La práctica empezó a multiplicarse desde hace dos años, cuando una inflación de 68,5% atacó el bolsillo de los venezolanos y se comenzó a evidenciar aún más el hambre en las calles. El año pasado el problema empeoró luego de que el incremento de precios alcanzó 180,9%, de acuerdo con cifras del BCV. Ahora hasta se organizan grupos y rutas para hurgar contenedores de basura.
En la última encuesta de Venebarómetro, publicada en mayo, 86% de los interrogados dijo que ahora compra menos comida que antes y 44% aseguró que en su casa se alimentan menos de tres veces al día.
Priorizar gastos
Adriana heredó de su mamá un apartamento en la avenida Lecuna. Si el ascensor no funciona es un calvario porque debe subir 20 pisos, pero para ella es su pent-house. Duermen en colchones y el único sofá que tienen lo improvisó su esposo con maderas, las paredes que no pinta desde hace seis años están delicadamente adornadas con cuadros que ella misma pintó. Paisajes con cascadas, campos de girasoles y pueblos de montaña revelan un talento que no ha podido utilizar para beneficio económico. En una pizarra al lado de la cocina calcula sus gastos semanales.

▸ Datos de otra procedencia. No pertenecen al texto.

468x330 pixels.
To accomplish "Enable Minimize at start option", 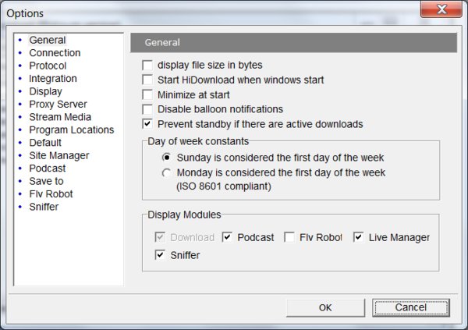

Los 32.000 bolívares de ingreso que tiene su familia se les escapan con la mensualidad del colegio de los niños, los servicios básicos, el condominio, un kilo de papa, cebollas y un poco de carne molida o bistec.
Sus cenas son calabacín, berenjenas y repollo picado con tajadas o arroz. La carne se guarda para los fines de semana. Un bistec para dos personas o una pizca de carne molida para darle esencia al plato. La Maizena es su principal aliada. Con ella prepara una especie de bechamel dulce para cambiarle el sabor a las comidas y con dos cucharadas y medio vaso de agua crea una pega casera para que los niños la utilicen en sus tareas. Ser creativos es un don que la crisis revaloriza.